Listed records Block Start

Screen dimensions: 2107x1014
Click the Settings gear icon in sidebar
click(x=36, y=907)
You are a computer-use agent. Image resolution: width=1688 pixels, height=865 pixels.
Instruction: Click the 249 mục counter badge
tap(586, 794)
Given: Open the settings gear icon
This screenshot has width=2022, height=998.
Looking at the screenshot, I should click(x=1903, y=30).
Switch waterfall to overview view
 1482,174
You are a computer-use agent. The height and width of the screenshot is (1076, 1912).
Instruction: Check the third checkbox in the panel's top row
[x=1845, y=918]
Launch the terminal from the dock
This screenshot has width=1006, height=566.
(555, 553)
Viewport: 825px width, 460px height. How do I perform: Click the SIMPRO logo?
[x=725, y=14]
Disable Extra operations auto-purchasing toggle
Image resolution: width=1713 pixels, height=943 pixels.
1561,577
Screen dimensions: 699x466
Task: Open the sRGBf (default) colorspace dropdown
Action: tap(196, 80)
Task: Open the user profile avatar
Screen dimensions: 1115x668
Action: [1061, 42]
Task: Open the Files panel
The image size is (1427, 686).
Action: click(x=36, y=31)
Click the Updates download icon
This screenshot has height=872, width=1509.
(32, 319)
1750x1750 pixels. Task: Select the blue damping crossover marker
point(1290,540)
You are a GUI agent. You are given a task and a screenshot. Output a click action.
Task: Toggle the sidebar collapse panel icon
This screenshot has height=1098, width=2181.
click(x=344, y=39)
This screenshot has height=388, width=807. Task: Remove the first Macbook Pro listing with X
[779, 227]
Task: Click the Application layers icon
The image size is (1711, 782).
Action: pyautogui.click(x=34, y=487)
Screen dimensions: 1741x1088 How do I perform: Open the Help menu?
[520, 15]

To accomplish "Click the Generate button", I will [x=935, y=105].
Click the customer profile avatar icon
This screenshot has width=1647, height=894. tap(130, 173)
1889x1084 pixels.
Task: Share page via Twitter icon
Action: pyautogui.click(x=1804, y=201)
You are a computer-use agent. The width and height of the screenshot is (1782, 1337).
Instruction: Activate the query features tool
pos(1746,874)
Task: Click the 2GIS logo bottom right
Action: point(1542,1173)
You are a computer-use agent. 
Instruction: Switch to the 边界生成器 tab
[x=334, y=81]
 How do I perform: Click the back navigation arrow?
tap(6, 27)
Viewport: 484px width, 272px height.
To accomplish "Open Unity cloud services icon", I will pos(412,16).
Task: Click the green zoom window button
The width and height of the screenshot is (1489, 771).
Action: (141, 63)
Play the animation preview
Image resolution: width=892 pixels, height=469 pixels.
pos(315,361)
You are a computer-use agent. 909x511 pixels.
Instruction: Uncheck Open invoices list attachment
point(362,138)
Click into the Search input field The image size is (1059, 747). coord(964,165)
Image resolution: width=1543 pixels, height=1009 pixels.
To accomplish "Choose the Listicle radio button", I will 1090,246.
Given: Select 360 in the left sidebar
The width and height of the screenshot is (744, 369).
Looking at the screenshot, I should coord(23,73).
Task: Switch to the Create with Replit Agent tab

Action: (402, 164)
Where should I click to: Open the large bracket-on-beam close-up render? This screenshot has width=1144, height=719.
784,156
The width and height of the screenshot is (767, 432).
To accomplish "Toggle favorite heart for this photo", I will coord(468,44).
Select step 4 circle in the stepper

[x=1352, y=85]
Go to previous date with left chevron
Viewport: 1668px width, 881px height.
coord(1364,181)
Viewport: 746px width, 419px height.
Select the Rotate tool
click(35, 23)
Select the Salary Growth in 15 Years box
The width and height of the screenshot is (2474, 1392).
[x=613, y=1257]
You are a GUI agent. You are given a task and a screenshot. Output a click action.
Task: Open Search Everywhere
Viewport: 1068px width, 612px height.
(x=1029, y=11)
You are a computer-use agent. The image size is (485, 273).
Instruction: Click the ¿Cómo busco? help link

Listed records Block End

### What you should do
Every line of the listing must be transcribed exactly.

### Answer to this problem
Screen dimensions: 2107x1014
Click the Settings gear icon in sidebar
click(x=36, y=907)
You are a computer-use agent. Image resolution: width=1688 pixels, height=865 pixels.
Instruction: Click the 249 mục counter badge
tap(586, 794)
Given: Open the settings gear icon
This screenshot has width=2022, height=998.
Looking at the screenshot, I should click(x=1903, y=30).
Switch waterfall to overview view
 1482,174
You are a computer-use agent. The height and width of the screenshot is (1076, 1912).
Instruction: Check the third checkbox in the panel's top row
[x=1845, y=918]
Launch the terminal from the dock
This screenshot has width=1006, height=566.
(555, 553)
Viewport: 825px width, 460px height. How do I perform: Click the SIMPRO logo?
[x=725, y=14]
Disable Extra operations auto-purchasing toggle
Image resolution: width=1713 pixels, height=943 pixels.
1561,577
Screen dimensions: 699x466
Task: Open the sRGBf (default) colorspace dropdown
Action: tap(196, 80)
Task: Open the user profile avatar
Screen dimensions: 1115x668
Action: [1061, 42]
Task: Open the Files panel
The image size is (1427, 686).
Action: click(x=36, y=31)
Click the Updates download icon
This screenshot has height=872, width=1509.
(32, 319)
1750x1750 pixels. Task: Select the blue damping crossover marker
point(1290,540)
You are a GUI agent. You are given a task and a screenshot. Output a click action.
Task: Toggle the sidebar collapse panel icon
This screenshot has height=1098, width=2181.
click(x=344, y=39)
This screenshot has height=388, width=807. Task: Remove the first Macbook Pro listing with X
[779, 227]
Task: Click the Application layers icon
The image size is (1711, 782).
Action: pyautogui.click(x=34, y=487)
Screen dimensions: 1741x1088 How do I perform: Open the Help menu?
[520, 15]

To accomplish "Click the Generate button", I will [x=935, y=105].
Click the customer profile avatar icon
This screenshot has width=1647, height=894. tap(130, 173)
1889x1084 pixels.
Task: Share page via Twitter icon
Action: pyautogui.click(x=1804, y=201)
You are a computer-use agent. The width and height of the screenshot is (1782, 1337).
Instruction: Activate the query features tool
pos(1746,874)
Task: Click the 2GIS logo bottom right
Action: point(1542,1173)
You are a computer-use agent. 
Instruction: Switch to the 边界生成器 tab
[x=334, y=81]
 How do I perform: Click the back navigation arrow?
tap(6, 27)
Viewport: 484px width, 272px height.
To accomplish "Open Unity cloud services icon", I will pos(412,16).
Task: Click the green zoom window button
The width and height of the screenshot is (1489, 771).
Action: (141, 63)
Play the animation preview
Image resolution: width=892 pixels, height=469 pixels.
pos(315,361)
You are a computer-use agent. 909x511 pixels.
Instruction: Uncheck Open invoices list attachment
point(362,138)
Click into the Search input field The image size is (1059, 747). coord(964,165)
Image resolution: width=1543 pixels, height=1009 pixels.
To accomplish "Choose the Listicle radio button", I will 1090,246.
Given: Select 360 in the left sidebar
The width and height of the screenshot is (744, 369).
Looking at the screenshot, I should coord(23,73).
Task: Switch to the Create with Replit Agent tab

Action: (402, 164)
Where should I click to: Open the large bracket-on-beam close-up render? This screenshot has width=1144, height=719.
784,156
The width and height of the screenshot is (767, 432).
To accomplish "Toggle favorite heart for this photo", I will coord(468,44).
Select step 4 circle in the stepper

[x=1352, y=85]
Go to previous date with left chevron
Viewport: 1668px width, 881px height.
coord(1364,181)
Viewport: 746px width, 419px height.
Select the Rotate tool
click(35, 23)
Select the Salary Growth in 15 Years box
The width and height of the screenshot is (2474, 1392).
[x=613, y=1257]
You are a GUI agent. You are given a task and a screenshot. Output a click action.
Task: Open Search Everywhere
Viewport: 1068px width, 612px height.
(x=1029, y=11)
You are a computer-use agent. The image size is (485, 273).
Instruction: Click the ¿Cómo busco? help link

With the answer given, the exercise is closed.